Looking at the entries, how many lines hold the word "logo"? State the number by itself.

Stored data entries:
^^^^^^^^^^^^^^^^
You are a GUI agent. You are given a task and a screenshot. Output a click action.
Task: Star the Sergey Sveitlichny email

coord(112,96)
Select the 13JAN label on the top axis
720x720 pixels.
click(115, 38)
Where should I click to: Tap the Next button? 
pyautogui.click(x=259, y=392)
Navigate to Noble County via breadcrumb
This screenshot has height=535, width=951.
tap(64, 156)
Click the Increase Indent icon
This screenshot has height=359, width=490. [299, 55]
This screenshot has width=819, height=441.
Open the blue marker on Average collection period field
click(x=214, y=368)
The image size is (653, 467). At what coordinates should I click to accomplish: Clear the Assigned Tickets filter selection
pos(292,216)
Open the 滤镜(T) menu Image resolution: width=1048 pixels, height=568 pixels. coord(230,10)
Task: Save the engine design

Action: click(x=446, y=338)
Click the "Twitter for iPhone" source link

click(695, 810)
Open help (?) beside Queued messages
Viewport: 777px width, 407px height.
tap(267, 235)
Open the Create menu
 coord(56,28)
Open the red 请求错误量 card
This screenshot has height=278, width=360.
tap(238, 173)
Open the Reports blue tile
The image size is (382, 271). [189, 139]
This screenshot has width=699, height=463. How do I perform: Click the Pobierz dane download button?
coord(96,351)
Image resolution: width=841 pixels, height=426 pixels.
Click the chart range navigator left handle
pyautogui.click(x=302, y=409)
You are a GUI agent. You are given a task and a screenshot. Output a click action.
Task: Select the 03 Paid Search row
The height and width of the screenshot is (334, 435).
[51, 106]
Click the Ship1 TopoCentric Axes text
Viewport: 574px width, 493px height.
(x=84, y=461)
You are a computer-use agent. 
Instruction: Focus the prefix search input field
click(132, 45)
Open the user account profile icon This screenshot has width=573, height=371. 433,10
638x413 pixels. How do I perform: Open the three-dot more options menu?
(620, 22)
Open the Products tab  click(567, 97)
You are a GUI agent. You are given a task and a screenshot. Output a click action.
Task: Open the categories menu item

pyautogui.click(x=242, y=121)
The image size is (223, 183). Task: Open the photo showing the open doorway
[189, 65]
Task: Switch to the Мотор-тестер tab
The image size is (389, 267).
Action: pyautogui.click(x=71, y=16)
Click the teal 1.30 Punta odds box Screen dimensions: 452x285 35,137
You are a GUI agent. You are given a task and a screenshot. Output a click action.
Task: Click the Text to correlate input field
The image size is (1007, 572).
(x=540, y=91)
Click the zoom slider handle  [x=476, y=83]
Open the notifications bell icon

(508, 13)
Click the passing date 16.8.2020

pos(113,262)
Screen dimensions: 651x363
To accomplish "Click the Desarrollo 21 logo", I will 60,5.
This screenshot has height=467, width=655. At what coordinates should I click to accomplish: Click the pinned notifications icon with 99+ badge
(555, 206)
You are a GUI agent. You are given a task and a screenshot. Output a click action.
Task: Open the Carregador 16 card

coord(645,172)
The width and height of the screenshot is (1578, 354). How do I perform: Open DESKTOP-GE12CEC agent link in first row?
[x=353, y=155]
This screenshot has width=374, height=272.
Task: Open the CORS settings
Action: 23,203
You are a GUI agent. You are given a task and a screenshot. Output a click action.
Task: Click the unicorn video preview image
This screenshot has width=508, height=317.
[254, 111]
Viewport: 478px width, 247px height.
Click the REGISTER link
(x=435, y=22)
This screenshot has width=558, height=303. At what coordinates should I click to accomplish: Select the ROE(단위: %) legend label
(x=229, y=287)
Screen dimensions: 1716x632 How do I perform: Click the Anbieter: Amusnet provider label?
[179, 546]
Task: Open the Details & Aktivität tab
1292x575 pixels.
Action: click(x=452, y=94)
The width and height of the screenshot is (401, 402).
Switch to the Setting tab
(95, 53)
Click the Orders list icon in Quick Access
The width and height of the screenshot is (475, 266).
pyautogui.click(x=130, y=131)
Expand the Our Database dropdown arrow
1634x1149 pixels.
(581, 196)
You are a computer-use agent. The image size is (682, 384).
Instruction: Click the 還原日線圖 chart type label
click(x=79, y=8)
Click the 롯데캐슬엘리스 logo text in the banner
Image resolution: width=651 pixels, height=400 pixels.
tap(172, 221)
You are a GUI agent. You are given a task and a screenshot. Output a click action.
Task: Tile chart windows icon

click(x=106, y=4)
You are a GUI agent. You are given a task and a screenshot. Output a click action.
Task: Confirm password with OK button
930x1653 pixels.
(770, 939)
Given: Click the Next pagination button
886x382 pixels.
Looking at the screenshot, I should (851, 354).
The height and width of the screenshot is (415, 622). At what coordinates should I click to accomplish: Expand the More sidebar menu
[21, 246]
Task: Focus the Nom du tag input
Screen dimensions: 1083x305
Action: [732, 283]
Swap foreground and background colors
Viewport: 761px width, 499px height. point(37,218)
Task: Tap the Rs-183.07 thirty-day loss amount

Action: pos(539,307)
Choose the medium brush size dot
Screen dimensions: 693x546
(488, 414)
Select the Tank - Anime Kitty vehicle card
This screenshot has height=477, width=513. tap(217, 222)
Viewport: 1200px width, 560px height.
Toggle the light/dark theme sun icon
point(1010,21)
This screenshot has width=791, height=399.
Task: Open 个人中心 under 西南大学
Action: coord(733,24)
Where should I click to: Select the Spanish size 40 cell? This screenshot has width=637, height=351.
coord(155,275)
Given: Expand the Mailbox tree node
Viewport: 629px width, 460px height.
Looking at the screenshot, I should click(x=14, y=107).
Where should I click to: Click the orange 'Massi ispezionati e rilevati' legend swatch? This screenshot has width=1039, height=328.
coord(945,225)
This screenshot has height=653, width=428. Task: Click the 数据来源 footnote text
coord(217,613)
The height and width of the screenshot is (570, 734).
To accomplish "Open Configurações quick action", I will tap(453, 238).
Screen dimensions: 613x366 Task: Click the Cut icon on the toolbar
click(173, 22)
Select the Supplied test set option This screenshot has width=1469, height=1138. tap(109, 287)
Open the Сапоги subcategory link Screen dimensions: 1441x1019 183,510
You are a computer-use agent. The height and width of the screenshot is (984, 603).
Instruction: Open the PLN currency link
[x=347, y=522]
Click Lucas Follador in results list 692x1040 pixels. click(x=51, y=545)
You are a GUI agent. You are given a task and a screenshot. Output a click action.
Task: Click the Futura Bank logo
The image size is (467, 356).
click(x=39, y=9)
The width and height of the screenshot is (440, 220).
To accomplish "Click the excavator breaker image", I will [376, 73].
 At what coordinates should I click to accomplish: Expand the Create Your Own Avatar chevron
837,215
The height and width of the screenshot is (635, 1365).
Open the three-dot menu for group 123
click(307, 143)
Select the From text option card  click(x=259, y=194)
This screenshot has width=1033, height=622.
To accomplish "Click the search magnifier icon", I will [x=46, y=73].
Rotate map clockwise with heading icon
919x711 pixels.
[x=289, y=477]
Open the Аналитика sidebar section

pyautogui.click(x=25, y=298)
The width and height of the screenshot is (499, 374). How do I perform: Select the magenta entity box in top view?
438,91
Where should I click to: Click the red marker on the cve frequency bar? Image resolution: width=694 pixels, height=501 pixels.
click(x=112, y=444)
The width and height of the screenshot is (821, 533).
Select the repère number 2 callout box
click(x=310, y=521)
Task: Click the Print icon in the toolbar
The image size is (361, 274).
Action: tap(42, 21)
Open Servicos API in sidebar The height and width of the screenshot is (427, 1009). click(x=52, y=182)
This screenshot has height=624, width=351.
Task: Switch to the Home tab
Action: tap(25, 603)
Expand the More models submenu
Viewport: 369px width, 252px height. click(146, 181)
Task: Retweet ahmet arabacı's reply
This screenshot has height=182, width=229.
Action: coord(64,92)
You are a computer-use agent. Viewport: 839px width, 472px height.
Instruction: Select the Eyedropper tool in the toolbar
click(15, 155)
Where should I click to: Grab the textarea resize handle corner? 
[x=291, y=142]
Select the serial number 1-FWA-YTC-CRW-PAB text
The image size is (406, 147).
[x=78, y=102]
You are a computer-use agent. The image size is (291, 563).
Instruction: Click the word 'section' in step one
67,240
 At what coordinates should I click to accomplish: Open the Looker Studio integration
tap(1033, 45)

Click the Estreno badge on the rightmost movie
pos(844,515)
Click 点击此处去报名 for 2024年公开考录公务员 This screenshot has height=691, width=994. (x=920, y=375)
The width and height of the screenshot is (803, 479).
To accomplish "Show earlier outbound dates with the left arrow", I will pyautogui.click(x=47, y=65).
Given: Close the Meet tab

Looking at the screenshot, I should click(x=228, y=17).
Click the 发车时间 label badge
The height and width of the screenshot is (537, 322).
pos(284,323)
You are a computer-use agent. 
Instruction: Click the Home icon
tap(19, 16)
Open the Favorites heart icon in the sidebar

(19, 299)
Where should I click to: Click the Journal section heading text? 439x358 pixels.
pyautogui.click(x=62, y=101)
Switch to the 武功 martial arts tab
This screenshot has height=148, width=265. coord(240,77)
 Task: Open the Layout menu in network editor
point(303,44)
^^^^^^^^^^^^^^^^
▶ [Answer to the exercise] 3